**Work to be completed**
Repeat each entry below exactly.

[Stored items]

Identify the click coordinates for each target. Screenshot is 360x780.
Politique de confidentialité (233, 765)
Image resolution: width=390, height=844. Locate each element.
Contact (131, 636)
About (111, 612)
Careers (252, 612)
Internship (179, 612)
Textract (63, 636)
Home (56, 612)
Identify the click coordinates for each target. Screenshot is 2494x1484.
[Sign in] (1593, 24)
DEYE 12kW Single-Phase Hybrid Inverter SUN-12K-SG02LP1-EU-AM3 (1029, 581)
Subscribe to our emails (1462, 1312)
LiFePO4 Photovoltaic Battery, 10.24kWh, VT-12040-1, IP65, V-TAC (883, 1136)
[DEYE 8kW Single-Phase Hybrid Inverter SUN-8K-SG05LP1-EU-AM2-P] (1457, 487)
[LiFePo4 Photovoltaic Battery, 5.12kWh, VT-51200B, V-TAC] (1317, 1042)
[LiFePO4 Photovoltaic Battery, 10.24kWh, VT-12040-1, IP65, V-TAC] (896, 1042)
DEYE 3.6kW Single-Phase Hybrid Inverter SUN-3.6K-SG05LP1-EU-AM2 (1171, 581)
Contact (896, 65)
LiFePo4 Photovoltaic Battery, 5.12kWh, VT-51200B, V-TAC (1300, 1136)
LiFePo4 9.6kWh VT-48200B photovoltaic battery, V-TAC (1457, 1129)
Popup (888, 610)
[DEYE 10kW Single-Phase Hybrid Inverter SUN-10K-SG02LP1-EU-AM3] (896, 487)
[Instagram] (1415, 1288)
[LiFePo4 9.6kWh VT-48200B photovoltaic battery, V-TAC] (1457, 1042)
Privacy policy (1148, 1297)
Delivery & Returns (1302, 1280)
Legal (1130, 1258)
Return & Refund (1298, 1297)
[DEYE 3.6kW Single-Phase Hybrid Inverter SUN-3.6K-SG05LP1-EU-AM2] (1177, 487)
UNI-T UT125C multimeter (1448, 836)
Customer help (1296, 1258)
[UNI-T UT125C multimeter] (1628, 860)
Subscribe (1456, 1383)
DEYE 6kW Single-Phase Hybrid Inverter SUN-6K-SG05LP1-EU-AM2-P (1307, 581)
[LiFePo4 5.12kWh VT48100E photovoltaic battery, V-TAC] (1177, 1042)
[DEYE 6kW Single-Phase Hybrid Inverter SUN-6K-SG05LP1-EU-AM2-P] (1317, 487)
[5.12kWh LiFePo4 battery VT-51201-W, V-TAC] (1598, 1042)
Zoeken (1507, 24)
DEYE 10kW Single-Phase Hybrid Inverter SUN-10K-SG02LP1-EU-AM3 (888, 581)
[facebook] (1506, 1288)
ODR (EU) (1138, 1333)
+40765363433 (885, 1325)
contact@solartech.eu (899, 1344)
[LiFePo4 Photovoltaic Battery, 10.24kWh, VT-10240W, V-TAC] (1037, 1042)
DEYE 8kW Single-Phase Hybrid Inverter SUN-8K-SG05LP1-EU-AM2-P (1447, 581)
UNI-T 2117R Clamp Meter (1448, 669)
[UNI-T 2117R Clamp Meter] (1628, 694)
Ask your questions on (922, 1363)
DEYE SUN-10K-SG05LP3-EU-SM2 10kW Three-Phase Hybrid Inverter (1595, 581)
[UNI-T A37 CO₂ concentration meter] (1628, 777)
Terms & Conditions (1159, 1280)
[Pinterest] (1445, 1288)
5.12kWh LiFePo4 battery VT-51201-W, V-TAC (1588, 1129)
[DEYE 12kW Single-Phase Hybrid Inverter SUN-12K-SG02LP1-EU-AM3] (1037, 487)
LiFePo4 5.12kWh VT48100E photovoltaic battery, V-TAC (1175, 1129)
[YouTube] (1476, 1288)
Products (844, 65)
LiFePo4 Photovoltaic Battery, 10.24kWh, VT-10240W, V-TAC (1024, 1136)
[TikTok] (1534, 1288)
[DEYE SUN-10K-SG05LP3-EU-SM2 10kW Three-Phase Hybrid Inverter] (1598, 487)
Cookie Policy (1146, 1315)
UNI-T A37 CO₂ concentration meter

**Your solution**
Identify the click coordinates for each target. Screenshot is 360x780.
Politique de confidentialité (233, 765)
Image resolution: width=390, height=844. Locate each element.
Contact (131, 636)
About (111, 612)
Careers (252, 612)
Internship (179, 612)
Textract (63, 636)
Home (56, 612)
Identify the click coordinates for each target. Screenshot is 2494x1484.
[Sign in] (1593, 24)
DEYE 12kW Single-Phase Hybrid Inverter SUN-12K-SG02LP1-EU-AM3 (1029, 581)
Subscribe to our emails (1462, 1312)
LiFePO4 Photovoltaic Battery, 10.24kWh, VT-12040-1, IP65, V-TAC (883, 1136)
[DEYE 8kW Single-Phase Hybrid Inverter SUN-8K-SG05LP1-EU-AM2-P] (1457, 487)
[LiFePo4 Photovoltaic Battery, 5.12kWh, VT-51200B, V-TAC] (1317, 1042)
[LiFePO4 Photovoltaic Battery, 10.24kWh, VT-12040-1, IP65, V-TAC] (896, 1042)
DEYE 3.6kW Single-Phase Hybrid Inverter SUN-3.6K-SG05LP1-EU-AM2 (1171, 581)
Contact (896, 65)
LiFePo4 Photovoltaic Battery, 5.12kWh, VT-51200B, V-TAC (1300, 1136)
LiFePo4 9.6kWh VT-48200B photovoltaic battery, V-TAC (1457, 1129)
Popup (888, 610)
[DEYE 10kW Single-Phase Hybrid Inverter SUN-10K-SG02LP1-EU-AM3] (896, 487)
[Instagram] (1415, 1288)
[LiFePo4 9.6kWh VT-48200B photovoltaic battery, V-TAC] (1457, 1042)
Privacy policy (1148, 1297)
Delivery & Returns (1302, 1280)
Legal (1130, 1258)
Return & Refund (1298, 1297)
[DEYE 3.6kW Single-Phase Hybrid Inverter SUN-3.6K-SG05LP1-EU-AM2] (1177, 487)
UNI-T UT125C multimeter (1448, 836)
Customer help (1296, 1258)
[UNI-T UT125C multimeter] (1628, 860)
Subscribe (1456, 1383)
DEYE 6kW Single-Phase Hybrid Inverter SUN-6K-SG05LP1-EU-AM2-P (1307, 581)
[LiFePo4 5.12kWh VT48100E photovoltaic battery, V-TAC] (1177, 1042)
[DEYE 6kW Single-Phase Hybrid Inverter SUN-6K-SG05LP1-EU-AM2-P] (1317, 487)
[5.12kWh LiFePo4 battery VT-51201-W, V-TAC] (1598, 1042)
Zoeken (1507, 24)
DEYE 10kW Single-Phase Hybrid Inverter SUN-10K-SG02LP1-EU-AM3 (888, 581)
[facebook] (1506, 1288)
ODR (EU) (1138, 1333)
+40765363433 (885, 1325)
contact@solartech.eu (899, 1344)
[LiFePo4 Photovoltaic Battery, 10.24kWh, VT-10240W, V-TAC] (1037, 1042)
DEYE 8kW Single-Phase Hybrid Inverter SUN-8K-SG05LP1-EU-AM2-P (1447, 581)
UNI-T 2117R Clamp Meter (1448, 669)
[UNI-T 2117R Clamp Meter] (1628, 694)
Ask your questions on (922, 1363)
DEYE SUN-10K-SG05LP3-EU-SM2 10kW Three-Phase Hybrid Inverter (1595, 581)
[UNI-T A37 CO₂ concentration meter] (1628, 777)
Terms & Conditions (1159, 1280)
[Pinterest] (1445, 1288)
5.12kWh LiFePo4 battery VT-51201-W, V-TAC (1588, 1129)
[DEYE 12kW Single-Phase Hybrid Inverter SUN-12K-SG02LP1-EU-AM3] (1037, 487)
LiFePo4 5.12kWh VT48100E photovoltaic battery, V-TAC (1175, 1129)
[YouTube] (1476, 1288)
Products (844, 65)
LiFePo4 Photovoltaic Battery, 10.24kWh, VT-10240W, V-TAC (1024, 1136)
[TikTok] (1534, 1288)
[DEYE SUN-10K-SG05LP3-EU-SM2 10kW Three-Phase Hybrid Inverter] (1598, 487)
Cookie Policy (1146, 1315)
UNI-T A37 CO₂ concentration meter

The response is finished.